EXERCICE ÉCRIT
D'après l'article sur le bilan fiscal du quinquennat de Nicolas Sarkozy, à combien la hausse de la TVA s'élèvera-t-elle au total en année pleine ?

TEXTE DE LA PAGE

======

La facture fiscale de Sarkozy

L’Union syndicale Snui-SUD Trésor a dressé le bilan fiscal du quinquennat, montrant que la volonté du Président de ne pas augmenter les prélèvements a aggravé les injustices.

Thierry Brun  • 29 mars 2012 abonné·es

Baisser les impôts ou ne pas les augmenter, cette promesse présidentielle a été la plus martelée de la mandature. À la lecture du bilan fiscal du quinquennat de Nicolas Sarkozy réalisé par le Snui-SUD Trésor, principale organisation syndicale du ministère des Finances[^2], ce credo néolibéral est à classer dans le nombre très restreint des promesses tenues. Le « Président des riches » peut affirmer sans être contredit qu’il n’y a pas eu durant la législature de véritable hausse du niveau général des prélèvements obligatoires. Le dogme du « moins d’impôt » est donc réalité : le niveau général des prélèvements obligatoires est stable depuis plusieurs années et se situe autour de 43,5 % du PIB. Contrairement aux idées reçues, l’impôt sur le revenu (IR) en France, qui représente moins de 3 % du PIB, est l’un des plus faibles des pays européens.

Mais il ne faudra pas compter sur les syndicats des impôts pour s’en féliciter, qui, à l’occasion de chaque fin de législature, dressent un bilan fiscal. « On a assisté à de profonds changements dans la structure du système fiscal » , relève le Snui-SUD Trésor dans son bilan. Entre 2007 et 2012, certains prélèvements ont baissé, notamment sur le patrimoine et les entreprises, tandis que d’autres ont augmenté, comme la TVA, « l’impôt gagnant de la fin du quinquennat » , dont la hausse représentera au total 13 milliards d’euros en année pleine, et pèsera « proportionnellement plus lourdement sur les ménages des classes modestes et moyennes ».

Le choix d’alléger l’imposition locale des entreprises, notamment en remplaçant la taxe professionnelle par la contribution économique territoriale (dont le rendement sera inférieur de près de 5 milliards d’euros à celui de l’ancienne taxe professionnelle), a par ailleurs conduit les élus à alourdir les impôts locaux des particuliers.

======

LIGNES EXTRAITES
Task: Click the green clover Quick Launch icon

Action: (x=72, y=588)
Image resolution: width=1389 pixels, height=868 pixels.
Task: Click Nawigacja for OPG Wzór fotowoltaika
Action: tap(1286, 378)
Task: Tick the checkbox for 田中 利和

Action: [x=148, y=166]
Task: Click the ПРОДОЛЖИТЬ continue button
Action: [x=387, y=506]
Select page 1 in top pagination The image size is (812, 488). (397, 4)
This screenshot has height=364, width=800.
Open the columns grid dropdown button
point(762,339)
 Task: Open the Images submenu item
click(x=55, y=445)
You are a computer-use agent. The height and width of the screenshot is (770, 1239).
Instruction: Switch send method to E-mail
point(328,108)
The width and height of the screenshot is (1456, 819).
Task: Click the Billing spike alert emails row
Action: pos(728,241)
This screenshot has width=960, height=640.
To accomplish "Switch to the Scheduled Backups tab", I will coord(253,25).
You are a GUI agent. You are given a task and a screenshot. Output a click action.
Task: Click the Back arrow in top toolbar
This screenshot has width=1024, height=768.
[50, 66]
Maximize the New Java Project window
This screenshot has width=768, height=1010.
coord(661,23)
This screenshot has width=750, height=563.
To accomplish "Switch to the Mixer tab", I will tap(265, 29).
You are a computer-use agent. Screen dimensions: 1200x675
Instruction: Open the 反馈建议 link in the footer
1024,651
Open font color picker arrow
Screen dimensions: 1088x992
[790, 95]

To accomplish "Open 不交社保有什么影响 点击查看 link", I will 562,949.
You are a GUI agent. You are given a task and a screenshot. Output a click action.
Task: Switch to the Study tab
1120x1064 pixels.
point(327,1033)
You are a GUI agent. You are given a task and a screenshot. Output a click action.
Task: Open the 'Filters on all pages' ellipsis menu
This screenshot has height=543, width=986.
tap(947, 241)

======

CORRIGÉ
13 milliards d'euros.